“Fundação Três Culturas” visita São Paulo
Sediada em Sevilha, desde 1998, a “Fundação Três Culturas” nasceu com empenho conjunto da Junta de Andaluzia, Reino do Marrocos, Centro Peres pela Paz e Autoridade Nacional Palestina. Intenção primeira: estimular encontros entre as culturas mediterrâneas, pela paz, diálogo e tolerância. Sevilha também sedia a orquestra Baremboin-Said, na qual tocam músicos judeus, palestinos e de vários países árabes. As três culturas se expandiram a partir do Alandaluz e chegaram às Américas, ao Brasil, e aqui nos misturamos, como sabemos fazer.
Do lado de lá, a massa migratória marroquina em direção à costa sul espanhola é expressiva o suficiente para sabermos que não se trata de um movimento isolado no tempo e na história. O cruzamento do Gibraltar passou a ocupar a atenção dos dois lados, especialmente da Andaluzia. Nos dias claros, de extrema luminosidade mediterrânea, avistam-se as costas marroquinas do porto de Algeciras. Tão próximos e diferentes, desenhados à henna e comendo pão com azeite, marroquinos e andaluzes vivem um reencontro irreversível. Era preciso fazer algo: encarar o movimento de frente, na justa e humana proporção. A “Três Culturas” começou a germinar e se consolidou promovendo estudos, cursos regulares de hebraico e de árabe, eventos sobre as culturas mediterrâneas. Afinal, aquele chão abrigou os passos das três culturas monoteístas e ciganas, durante séculos alandaluzes. Também não esquecemos o que nos conta a história: o Marrocos acolheu os alandaluzes expulsos no século XVI; muçulmanos e judeus refizeram suas vidas em Fez ou pra lá de Marrakesh.
A proposta da “Três Culturas” não está baseada no resgate do passado de ouro, quando muçulmanos, judeus e cristãos conviveram, criaram e trabalharam juntos por quase 8 séculos. Este passado é inspiração apenas, porque a memória só vale se atualizada e por isso real, realizada, sem a idealização dos tempos áureos que se foram. Não. Nem poderia já que, sabemos, esta idéia está por trás do fundamentalismo: “fomos grandes e podemos voltar a ser”. Não. O idealismo tem muitas certezas e por isso é intolerante. O real nos põe nus e frágeis porque dialoga.
Como herdeiros do Alandaluz, consideramos que no século VIII, não houve invasão árabe nem bérbere. Houve, sim, um processo de islamização da península. Cristãos e judeus aprenderam árabe porque era elegante ler, falar, poetizar em árabe. Igrejas cristãs e sinagogas estão cheias de marcas da cultura árabe, referência de refinamento no Alandaluz, Sefarad e na Europa medieval. Não há invasão marroquina na Andaluzia, como não houve invasão nordestina em São Paulo no inicio do século XX, nem argelinos invadiram a França pós anos 60. Pensar a história nos lança no real e nos inspira a criar pontes.
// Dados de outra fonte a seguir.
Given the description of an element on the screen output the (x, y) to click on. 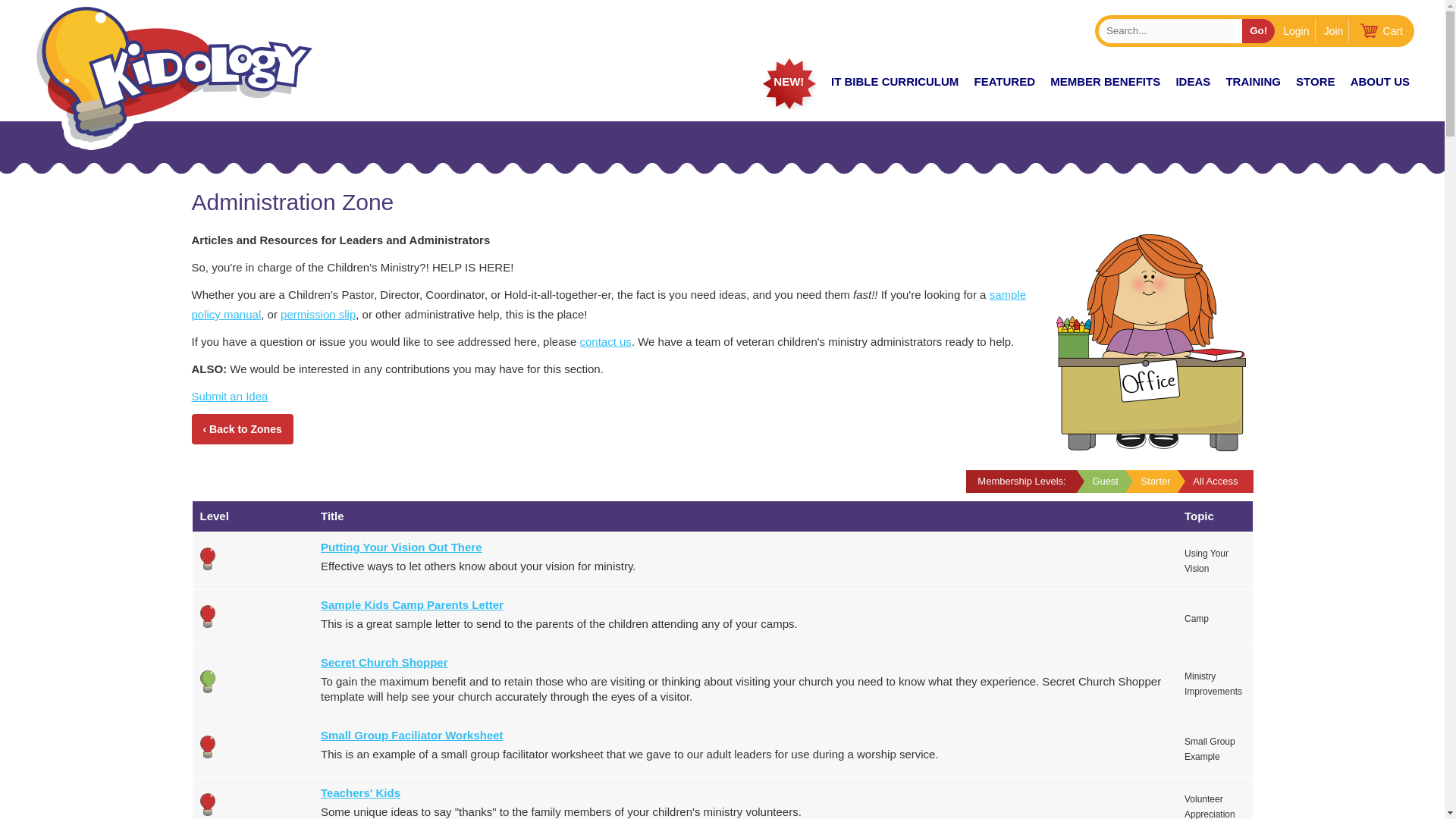
Go! (1258, 30)
FEATURED (1004, 83)
All Access (207, 803)
Login (1296, 30)
Go! (1258, 30)
All Access (207, 558)
Join (1334, 30)
IT BIBLE CURRICULUM (895, 83)
All Access (207, 746)
Free (207, 681)
Go! (1258, 30)
Check out what's new! (788, 83)
MEMBER BENEFITS (1104, 83)
Cart (1377, 30)
All Access (207, 616)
A ênfase do trabalho da “Três Culturas”, está na percepção do outro, comentou em São Paulo, Enrique Ojeda, diretor da Fundação. Quem é este outro que se assoma às costas andaluzas? Quem é o estrangeiro? Quem é o “invasor”? Quem é o outro que fala primeiro de intolerância e depois da tolerância? Nós, herdeiros do Alandaluz, queremos encontrá-lo para pensar caminhos. Contar estórias um ao outro é, também, percebê-lo. É o mínimo que podemos fazer para não cair nas grades do idealismo.
Bem vindos todos os que se empenham em deixar um tijolinho nesta ponte que amplia o pensamento, tece possibilidades e aproxima pessoas. Este é um bom sentimento para o ano novo, e que 2008 nos estimule a avançar mais fronteiras para contar outras estórias.